I am currently having a severe case of lash envy. It all started when I met a girl with lashes that curled right up to her eyebrows. Okay, that sounds a bit bizarre. But it didn’t look it at all. She looked liked she’d stepped out of a mascara ad, but without the obvious falsies. (You know that most mascara ads mix false and real lashes, right? So it surprises me that a makeup company in the UK was recently charged with misleading advertising, after some consumers complained about the unrealistic lashes in their ad. I just thought everyone knew what went down on a lash shoot. Same with shampoo ads. That shine is just not normal. And show me any makeup or skincare ad that isn’t retouched. Anyhoo).
My lash obsession then kicked into overdrive at a Lancôme briefing I attended, where we were presented with research that showed that women’s lashes (and they’d photographed 4800 pairs of them) could be divided into six categories: beautiful, weakened, fair, straight, irregularly shaped, and unruly. I think mine tick both the unruly and the fair boxes. Definitely not the beautiful one, which is the kind of lash so luscious and long that it doesn’t actually need mascara at all.

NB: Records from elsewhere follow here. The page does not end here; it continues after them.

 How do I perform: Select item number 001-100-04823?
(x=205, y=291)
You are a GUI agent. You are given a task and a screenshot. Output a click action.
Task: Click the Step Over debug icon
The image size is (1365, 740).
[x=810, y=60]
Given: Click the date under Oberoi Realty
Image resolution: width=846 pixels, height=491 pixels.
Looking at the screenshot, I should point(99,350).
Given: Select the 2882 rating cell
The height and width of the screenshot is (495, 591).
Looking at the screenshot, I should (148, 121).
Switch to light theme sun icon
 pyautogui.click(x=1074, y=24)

The lash envy continued at the David Jones summer fashion collections last night, where I saw a few gorgeous frocks, but mostly couldn’t take my eyes off the models’ lashes – all flicky and flirty and the exact opposite of my fair, unruly kind.
I don’t have a happy ending to this story yet. All I can is that if you’re born with un-beautiful lashes, you just have to work a bit harder to not look so lash-challenged. A lash curler and a great mascara are musts – Lancôme can always be relied on for a magic wand. So too are a few clusters of falsies. Not the strip, which makes you look like some heavy insect has landed on your lid. But some individual lashes stuck at the very outer lashline, to give your eyes a bit of a kick. Try: Model Co Lash Out Individual Lashes + Glue ($18 from Model Co Shop).